Problem statement -> Pull from the data below each line where the word "Consum" occurs, and copy it.

Data for review ->
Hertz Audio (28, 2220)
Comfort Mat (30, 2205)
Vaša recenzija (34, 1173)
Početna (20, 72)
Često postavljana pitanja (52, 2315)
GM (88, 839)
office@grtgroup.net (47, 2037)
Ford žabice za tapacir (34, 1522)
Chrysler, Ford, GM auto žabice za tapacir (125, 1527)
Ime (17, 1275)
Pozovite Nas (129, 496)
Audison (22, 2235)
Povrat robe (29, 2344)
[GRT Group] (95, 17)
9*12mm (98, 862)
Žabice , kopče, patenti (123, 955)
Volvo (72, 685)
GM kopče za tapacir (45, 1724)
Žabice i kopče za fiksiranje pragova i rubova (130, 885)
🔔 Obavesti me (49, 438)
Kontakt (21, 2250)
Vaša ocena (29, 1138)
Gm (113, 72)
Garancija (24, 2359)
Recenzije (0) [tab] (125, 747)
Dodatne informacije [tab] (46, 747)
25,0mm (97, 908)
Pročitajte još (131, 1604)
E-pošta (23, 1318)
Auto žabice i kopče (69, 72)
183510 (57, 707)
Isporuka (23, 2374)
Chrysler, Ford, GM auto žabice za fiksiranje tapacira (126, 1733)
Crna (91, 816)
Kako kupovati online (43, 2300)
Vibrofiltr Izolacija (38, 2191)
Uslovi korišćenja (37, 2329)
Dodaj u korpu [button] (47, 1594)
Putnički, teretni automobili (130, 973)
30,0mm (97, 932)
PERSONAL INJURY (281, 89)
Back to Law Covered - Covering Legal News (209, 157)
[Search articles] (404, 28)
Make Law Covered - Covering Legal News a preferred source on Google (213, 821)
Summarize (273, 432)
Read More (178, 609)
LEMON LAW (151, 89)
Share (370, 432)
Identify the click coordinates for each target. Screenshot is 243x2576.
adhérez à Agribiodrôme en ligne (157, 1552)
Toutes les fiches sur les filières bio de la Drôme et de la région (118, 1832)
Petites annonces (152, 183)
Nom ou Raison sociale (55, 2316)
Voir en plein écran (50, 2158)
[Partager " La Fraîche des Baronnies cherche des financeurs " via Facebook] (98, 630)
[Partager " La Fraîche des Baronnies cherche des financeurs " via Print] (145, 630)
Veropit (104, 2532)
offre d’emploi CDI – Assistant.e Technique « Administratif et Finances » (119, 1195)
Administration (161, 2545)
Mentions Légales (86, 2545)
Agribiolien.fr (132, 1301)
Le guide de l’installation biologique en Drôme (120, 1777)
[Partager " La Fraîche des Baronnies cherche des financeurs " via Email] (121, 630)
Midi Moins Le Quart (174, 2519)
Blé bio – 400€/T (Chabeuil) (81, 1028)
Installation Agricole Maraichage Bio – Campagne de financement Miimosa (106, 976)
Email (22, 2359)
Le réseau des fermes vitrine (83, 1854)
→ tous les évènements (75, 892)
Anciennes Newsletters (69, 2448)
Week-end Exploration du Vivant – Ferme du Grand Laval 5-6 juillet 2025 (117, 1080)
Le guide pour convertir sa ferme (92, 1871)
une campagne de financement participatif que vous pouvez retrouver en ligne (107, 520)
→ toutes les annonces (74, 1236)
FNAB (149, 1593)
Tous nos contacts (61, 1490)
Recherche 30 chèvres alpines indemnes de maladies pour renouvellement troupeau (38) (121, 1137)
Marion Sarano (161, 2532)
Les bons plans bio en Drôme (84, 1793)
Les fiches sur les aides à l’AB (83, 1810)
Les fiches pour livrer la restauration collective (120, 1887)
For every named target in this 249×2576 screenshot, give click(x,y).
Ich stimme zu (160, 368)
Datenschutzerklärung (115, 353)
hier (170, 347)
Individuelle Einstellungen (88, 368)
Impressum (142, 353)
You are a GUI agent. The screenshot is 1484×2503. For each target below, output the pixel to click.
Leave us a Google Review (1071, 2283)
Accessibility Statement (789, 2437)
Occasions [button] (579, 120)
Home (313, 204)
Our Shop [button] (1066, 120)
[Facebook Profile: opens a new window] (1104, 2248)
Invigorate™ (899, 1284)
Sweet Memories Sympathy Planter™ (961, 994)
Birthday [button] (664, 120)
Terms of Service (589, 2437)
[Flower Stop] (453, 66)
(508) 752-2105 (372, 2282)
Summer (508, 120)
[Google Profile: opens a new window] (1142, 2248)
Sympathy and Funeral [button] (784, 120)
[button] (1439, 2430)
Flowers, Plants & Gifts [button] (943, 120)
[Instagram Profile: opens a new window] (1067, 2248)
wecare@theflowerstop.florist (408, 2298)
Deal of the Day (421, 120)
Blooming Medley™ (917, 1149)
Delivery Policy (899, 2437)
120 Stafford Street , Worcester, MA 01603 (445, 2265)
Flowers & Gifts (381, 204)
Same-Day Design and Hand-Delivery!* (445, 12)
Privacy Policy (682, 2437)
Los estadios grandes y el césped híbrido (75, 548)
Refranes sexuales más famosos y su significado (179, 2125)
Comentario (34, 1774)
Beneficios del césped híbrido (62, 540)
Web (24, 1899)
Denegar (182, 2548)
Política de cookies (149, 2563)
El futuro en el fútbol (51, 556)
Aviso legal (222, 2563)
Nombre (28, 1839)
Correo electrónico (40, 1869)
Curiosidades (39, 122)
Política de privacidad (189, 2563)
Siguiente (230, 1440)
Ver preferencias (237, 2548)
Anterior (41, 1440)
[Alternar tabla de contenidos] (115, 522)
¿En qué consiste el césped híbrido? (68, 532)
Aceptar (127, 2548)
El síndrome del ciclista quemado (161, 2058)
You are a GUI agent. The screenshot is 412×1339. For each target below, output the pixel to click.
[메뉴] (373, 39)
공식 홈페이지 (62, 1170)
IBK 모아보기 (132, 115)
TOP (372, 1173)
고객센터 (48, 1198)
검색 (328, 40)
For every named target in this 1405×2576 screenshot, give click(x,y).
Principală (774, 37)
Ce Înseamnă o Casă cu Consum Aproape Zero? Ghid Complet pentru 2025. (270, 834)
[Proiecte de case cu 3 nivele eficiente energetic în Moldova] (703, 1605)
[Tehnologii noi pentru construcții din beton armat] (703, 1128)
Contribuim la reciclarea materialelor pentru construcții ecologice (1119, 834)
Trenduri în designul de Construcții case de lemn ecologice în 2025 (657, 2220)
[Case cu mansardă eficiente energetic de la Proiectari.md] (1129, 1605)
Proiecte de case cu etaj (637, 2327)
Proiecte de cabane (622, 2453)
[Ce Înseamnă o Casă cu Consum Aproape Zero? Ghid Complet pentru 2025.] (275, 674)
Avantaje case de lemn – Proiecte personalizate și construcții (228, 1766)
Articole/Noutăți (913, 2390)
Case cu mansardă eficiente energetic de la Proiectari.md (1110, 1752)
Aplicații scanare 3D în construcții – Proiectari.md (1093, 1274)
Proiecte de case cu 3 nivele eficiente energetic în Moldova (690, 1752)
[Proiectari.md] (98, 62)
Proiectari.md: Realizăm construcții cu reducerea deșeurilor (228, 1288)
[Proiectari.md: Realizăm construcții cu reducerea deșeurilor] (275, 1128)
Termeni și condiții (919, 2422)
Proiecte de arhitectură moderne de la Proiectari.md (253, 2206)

Final answer ->
Ce Înseamnă o Casă cu Consum Aproape Zero? Ghid Complet pentru 2025. (270, 834)
[Ce Înseamnă o Casă cu Consum Aproape Zero? Ghid Complet pentru 2025.] (275, 674)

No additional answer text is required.